Nutrition basics

What to eat on a GLP-1: a plain-language guide

Written by Tonic Editorial Updated June 28, 2026

Key takeaways

  • Protein tends to come first. Dietitian-informed guidance suggests eating protein-rich foods early in a meal, since appetite is often smaller on these medications.1 MedlinePlus calls protein the body’s building blocks, used to repair and make cells.2
  • Fiber and fluids work together. Health authorities suggest about 21–38 g of fiber a day for adults, added gradually, with plenty of water to help it move through.3
  • Smaller meals can ease the first days. Because these medicines slow how fast the stomach empties, guidance notes smaller, more frequent meals and going easy on fatty foods may help.1
  • Hydration matters. Getting enough water daily is important, and preventing dehydration is emphasized because severe nausea or vomiting can cause fluid loss.4,1

Why does eating change on a GLP-1?

These medications change how your stomach and appetite work. They slow how fast the stomach empties, which can lead to bloating, fullness, and nausea, and people tend to eat less overall compared with a placebo.1

Because meals get smaller, what’s in them matters more. The peer-reviewed joint advisory from several nutrition and obesity societies notes that protein-rich foods can be eaten first so you’re more likely to get enough protein before you feel full.1 This is general guidance for how people often approach meals — not a personal meal plan.
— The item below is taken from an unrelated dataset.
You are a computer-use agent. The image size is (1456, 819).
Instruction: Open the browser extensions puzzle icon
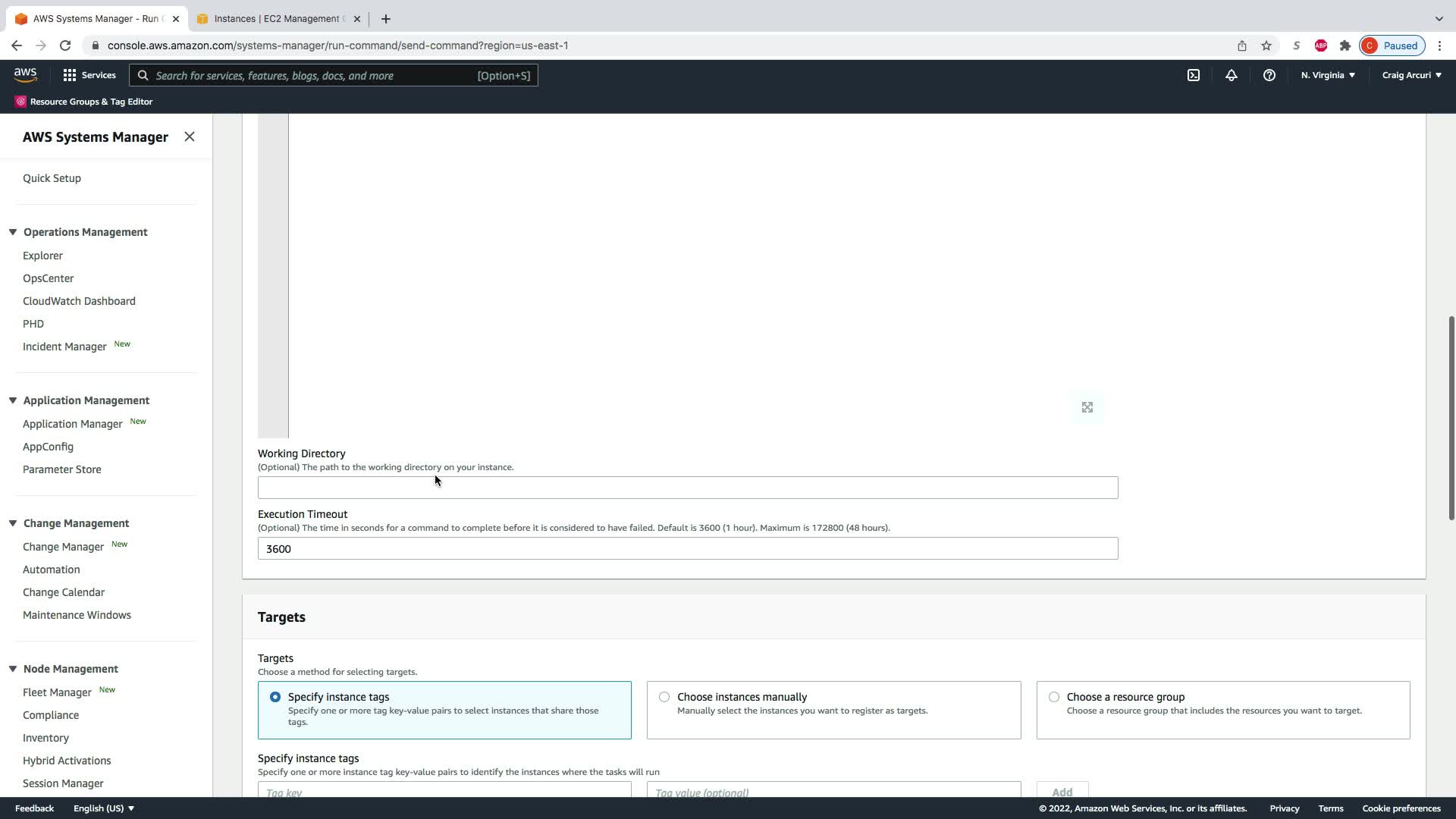(1345, 46)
Some digestive symptoms are common early on. The advisory notes that smaller, more frequent meals and avoiding fatty or very high-fiber foods in the first few days may help, and that avoiding large or high-fat meals can help some people.1

Why do dietitians emphasize protein?

Protein is a common priority in GLP‑1 nutrition guidance. MedlinePlus describes proteins as “the building blocks of life” and says you need protein to help your body repair cells and make new ones.2

For amounts, the joint advisory describes protein targets of roughly 1.2–1.6 g per kilogram of body weight per day proposed during active weight reduction.1 Individual needs vary, so that’s a reference range from the literature, not a number to apply to yourself without guidance.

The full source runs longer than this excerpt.